Reden Pamanah Rasa Raja Pajajaran Sri Baduga Maharaja

Setelah beberapa waktu berada di pelabuhan Karawang, Syekh Hasanuddin menyampaikan dakwahnya di musholla yang dibangunnya dengan penuh keramahan. Uraiannya tentang agama Islam mudah dipahami, dan mudah pula untuk diamalkan, karena ia bersama santrinya langsung memberi contoh. Pengajian Al-Qur’an memberikan daya tarik tersendiri, karena ulama besar ini memang seorang Qori yang merdu suaranya. Oleh karena itu setiap hari banyak penduduk setempat yang secara sukarela menyatakan masuk Islam.

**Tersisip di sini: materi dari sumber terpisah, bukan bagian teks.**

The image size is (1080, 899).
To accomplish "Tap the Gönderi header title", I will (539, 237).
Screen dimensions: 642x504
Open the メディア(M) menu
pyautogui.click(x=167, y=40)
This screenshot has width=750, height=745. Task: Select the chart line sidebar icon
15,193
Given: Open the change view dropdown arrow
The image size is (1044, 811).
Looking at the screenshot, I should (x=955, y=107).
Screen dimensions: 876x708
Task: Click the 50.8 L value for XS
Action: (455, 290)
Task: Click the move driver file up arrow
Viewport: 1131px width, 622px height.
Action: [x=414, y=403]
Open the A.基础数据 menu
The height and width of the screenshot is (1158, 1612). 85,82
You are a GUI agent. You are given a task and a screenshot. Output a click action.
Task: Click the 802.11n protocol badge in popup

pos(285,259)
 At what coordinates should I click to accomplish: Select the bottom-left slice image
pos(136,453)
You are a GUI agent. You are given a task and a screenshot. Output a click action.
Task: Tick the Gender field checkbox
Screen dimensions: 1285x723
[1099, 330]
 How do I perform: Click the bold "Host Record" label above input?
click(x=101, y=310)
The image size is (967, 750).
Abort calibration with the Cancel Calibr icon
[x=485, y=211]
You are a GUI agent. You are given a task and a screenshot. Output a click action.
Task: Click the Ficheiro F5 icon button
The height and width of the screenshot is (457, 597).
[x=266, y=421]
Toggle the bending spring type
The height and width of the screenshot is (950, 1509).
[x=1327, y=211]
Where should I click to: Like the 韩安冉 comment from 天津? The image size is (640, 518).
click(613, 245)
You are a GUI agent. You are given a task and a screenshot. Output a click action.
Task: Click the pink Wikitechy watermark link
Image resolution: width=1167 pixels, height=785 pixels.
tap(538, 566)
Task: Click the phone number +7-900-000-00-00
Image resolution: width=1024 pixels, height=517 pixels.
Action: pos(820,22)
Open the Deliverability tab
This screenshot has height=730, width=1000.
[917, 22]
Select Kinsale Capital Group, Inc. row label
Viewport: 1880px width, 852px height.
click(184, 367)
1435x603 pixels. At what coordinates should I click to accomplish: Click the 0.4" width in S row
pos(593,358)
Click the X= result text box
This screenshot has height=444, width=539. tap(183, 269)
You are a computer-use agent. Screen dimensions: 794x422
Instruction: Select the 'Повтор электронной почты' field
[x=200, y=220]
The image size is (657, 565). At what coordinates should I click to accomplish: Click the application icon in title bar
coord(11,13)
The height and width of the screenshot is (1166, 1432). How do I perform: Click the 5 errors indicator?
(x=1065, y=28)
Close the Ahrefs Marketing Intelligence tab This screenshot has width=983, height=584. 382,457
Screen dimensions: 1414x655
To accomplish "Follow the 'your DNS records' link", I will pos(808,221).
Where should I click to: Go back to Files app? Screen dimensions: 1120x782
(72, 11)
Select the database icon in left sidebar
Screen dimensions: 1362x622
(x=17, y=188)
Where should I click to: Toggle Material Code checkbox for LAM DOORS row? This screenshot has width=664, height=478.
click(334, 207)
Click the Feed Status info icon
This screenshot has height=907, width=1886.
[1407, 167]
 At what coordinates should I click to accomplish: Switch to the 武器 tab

Perkembangan pesat paguron Syech Quro di Karawang menarik hati Raja Sunda-Pajajaran Prabu Anggalarang, sehingga segera mengirim utusan yang dipimpin oleh sang putra mahkota yang bernama Raden Pamanah Rasa untuk meninjau Pesantren Syekh Quro. Tatkala putra mahkota ini tiba di tempat tujuan, rupanya hatinya tertambat oleh alunan suara merdu ayat-ayat suci Al-Qur’an yang dikumandangkan oleh Nyai Subang Larang. Putra Mahkota (yang setelah dilantik menjadi Raja Pajajaran bergelar Sri Baduga Maharaja Ratu Haji atau Prabu Siliwangi) itu pun dan tanpa ragu-ragu menyatakan isi hatinya untuk memperistri Nyi Subang Larang yang cantik itu dan halus budinya.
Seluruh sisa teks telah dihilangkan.